DIRECTIONS: Copy out the whole listing exactly as written, leaving the pictures behind.

###

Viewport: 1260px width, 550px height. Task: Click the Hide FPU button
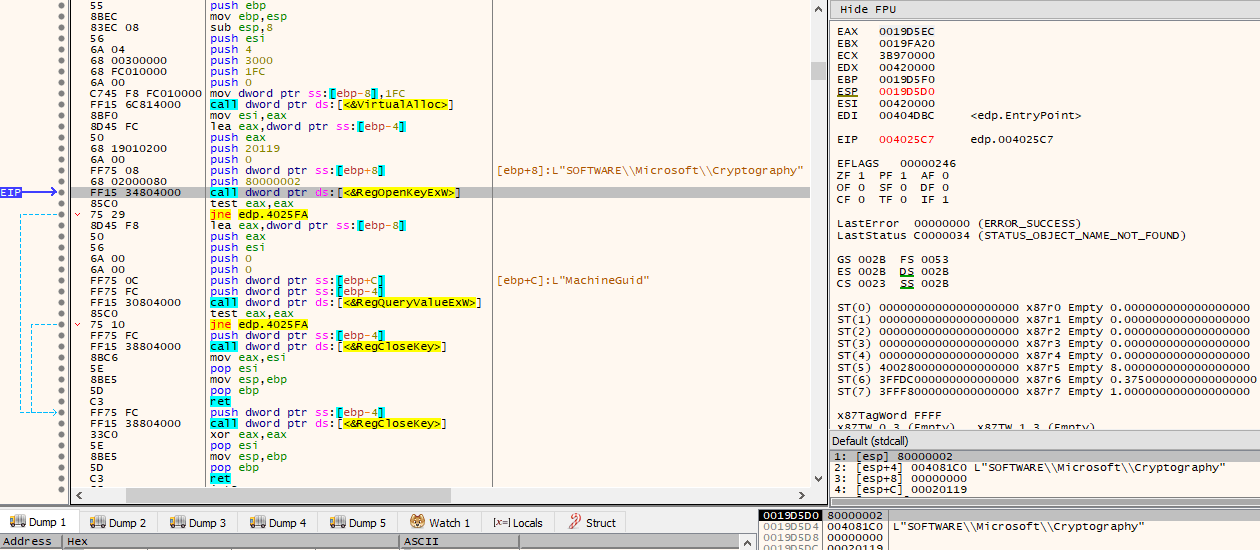point(868,9)
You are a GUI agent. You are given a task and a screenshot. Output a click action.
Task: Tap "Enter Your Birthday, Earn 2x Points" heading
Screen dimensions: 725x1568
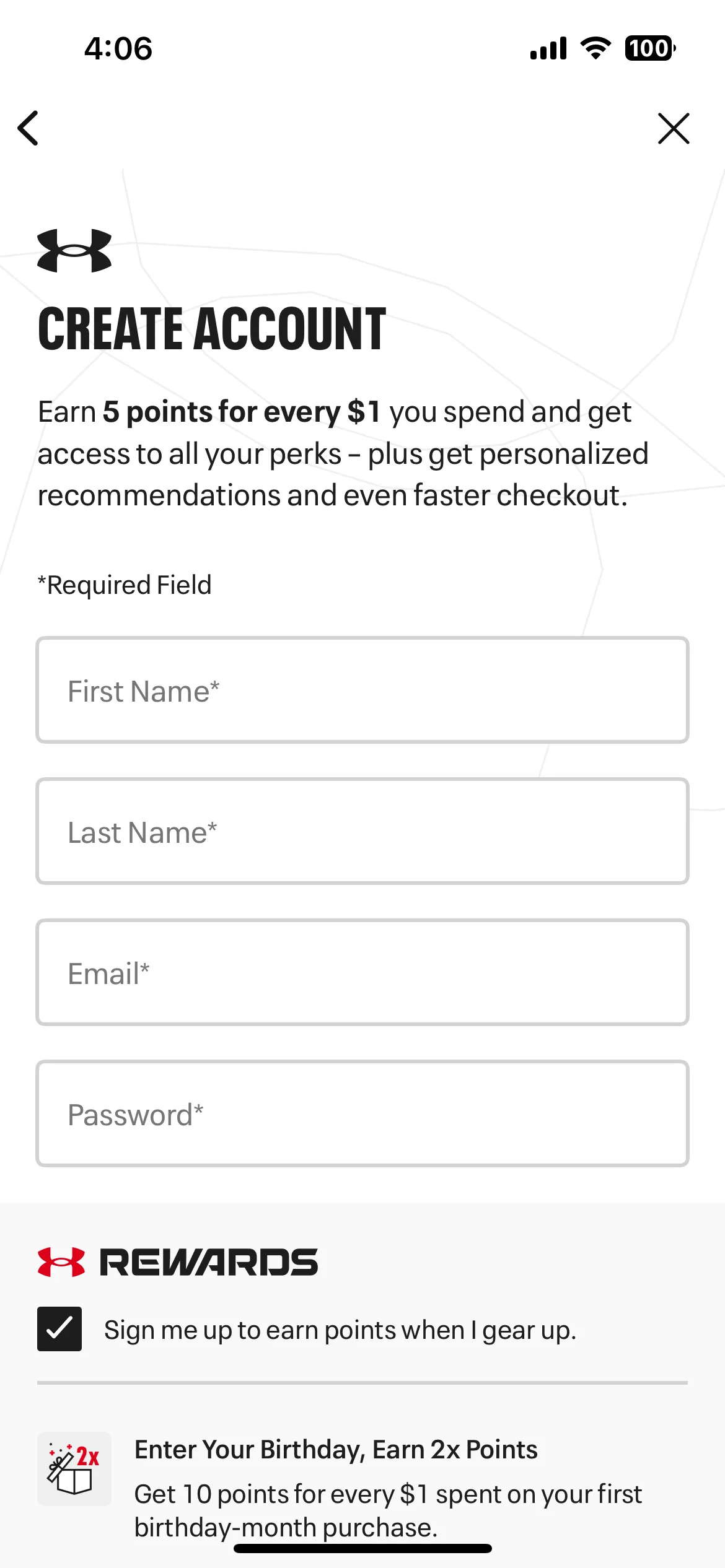coord(336,1450)
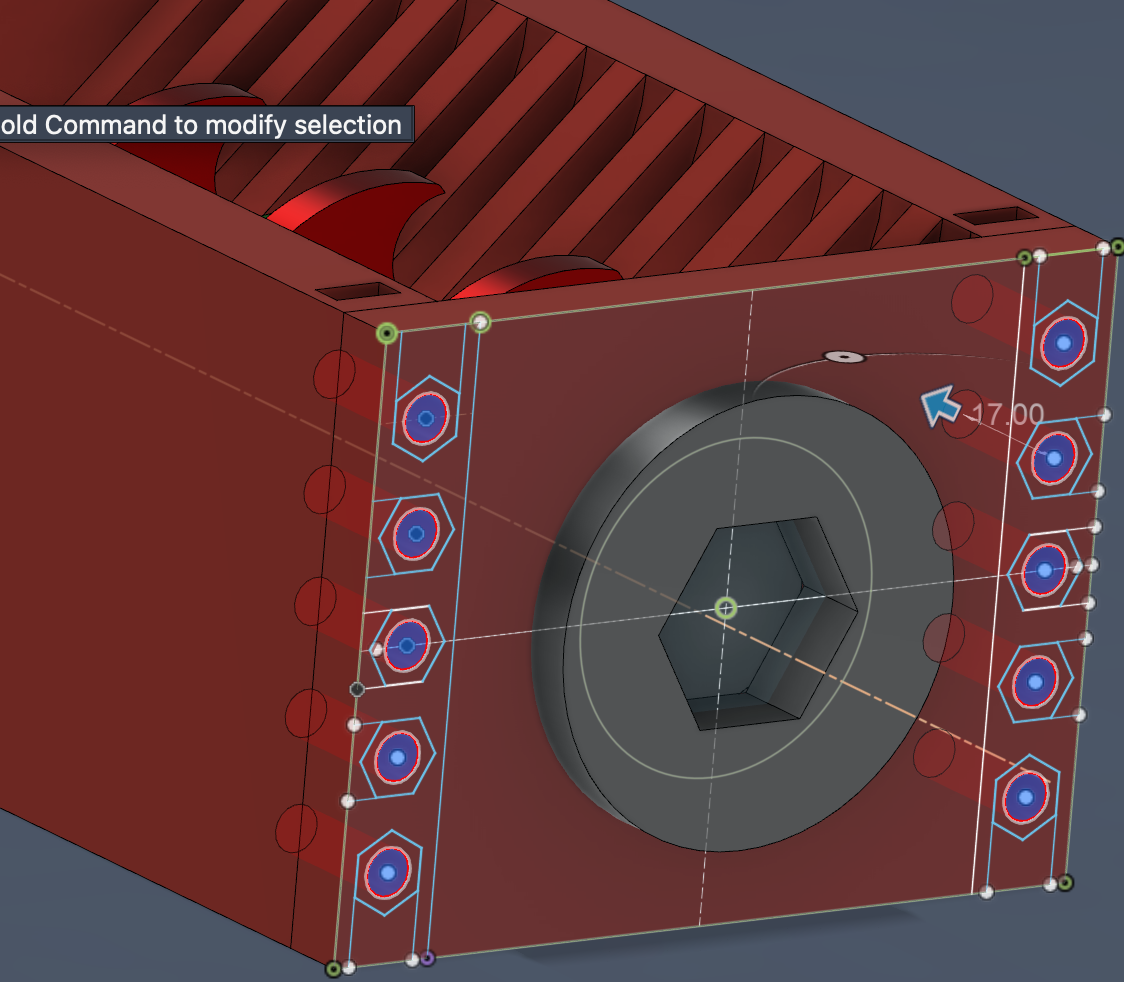Select the top hexagon in the right column
1124x982 pixels.
point(1064,343)
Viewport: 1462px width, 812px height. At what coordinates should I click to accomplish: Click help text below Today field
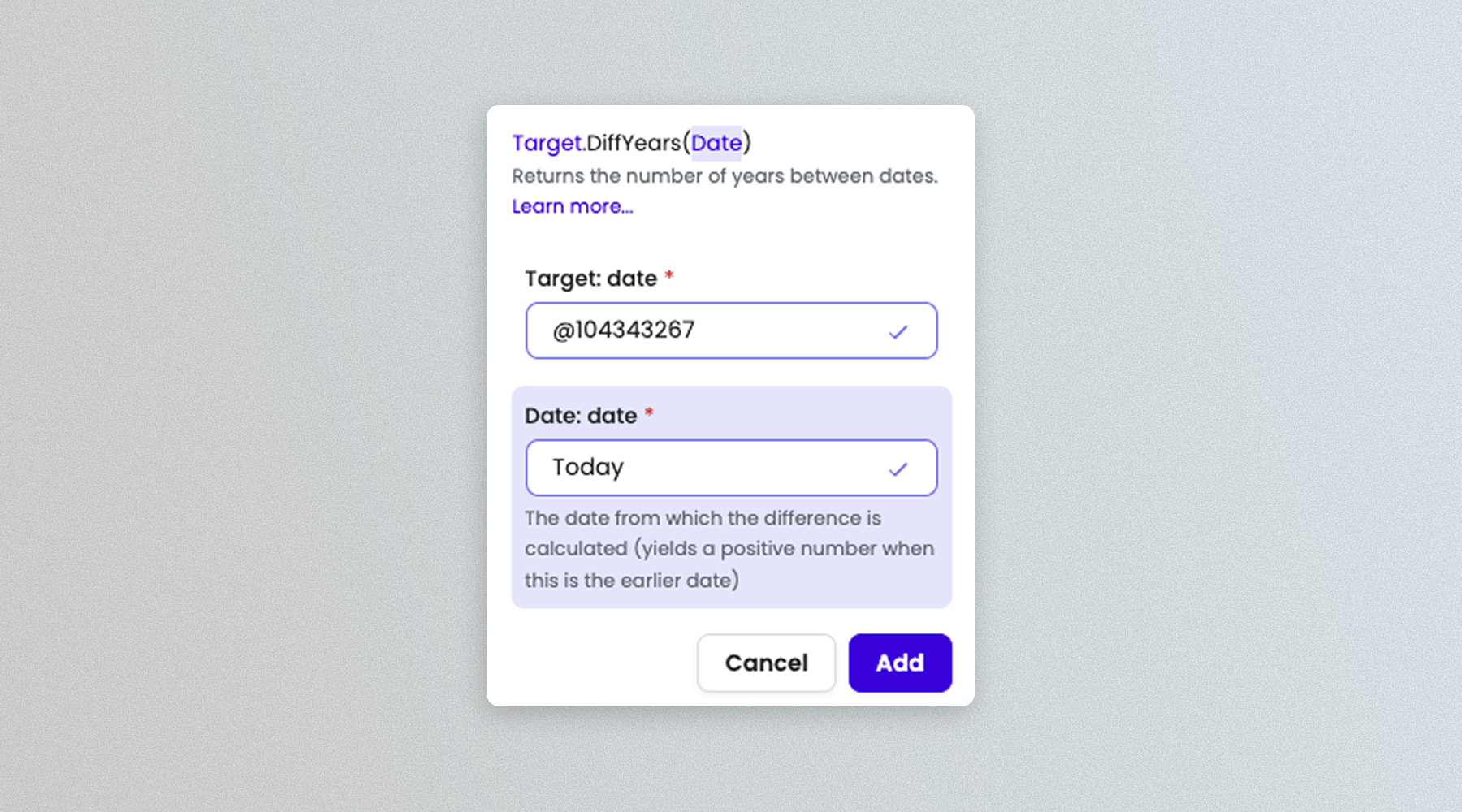(x=729, y=549)
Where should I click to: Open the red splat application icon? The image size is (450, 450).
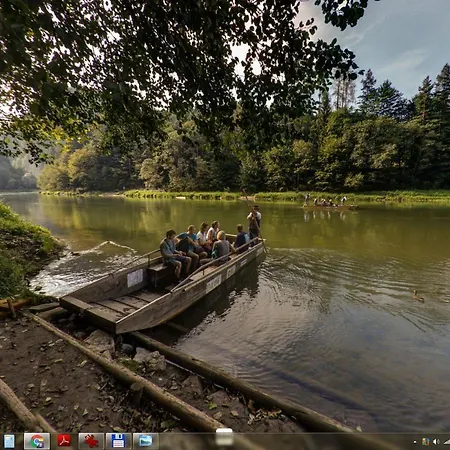click(91, 441)
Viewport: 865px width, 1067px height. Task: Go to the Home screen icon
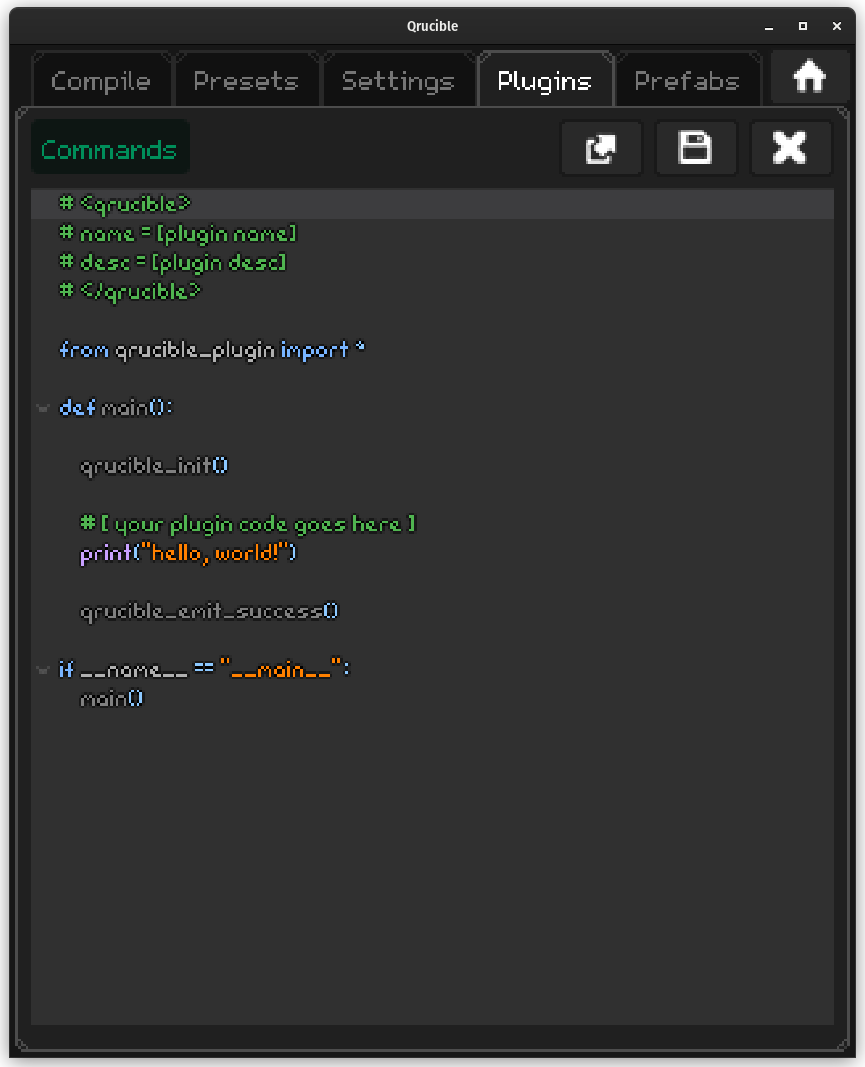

###

EXPECTED ANSWER:
Viewport: 1260px width, 550px height. Task: Click the Hide FPU button
point(868,9)
You are a GUI agent. You are given a task and a screenshot. Output a click action.
Task: Tap "Enter Your Birthday, Earn 2x Points" heading
Screen dimensions: 725x1568
coord(336,1450)
Select the top hexagon in the right column
1124x982 pixels.
point(1064,343)
Viewport: 1462px width, 812px height. At what coordinates should I click to accomplish: Click help text below Today field
(x=729, y=549)
Where should I click to: Open the red splat application icon? The image size is (450, 450).
click(91, 441)
Viewport: 865px width, 1067px height. Task: Go to the Home screen icon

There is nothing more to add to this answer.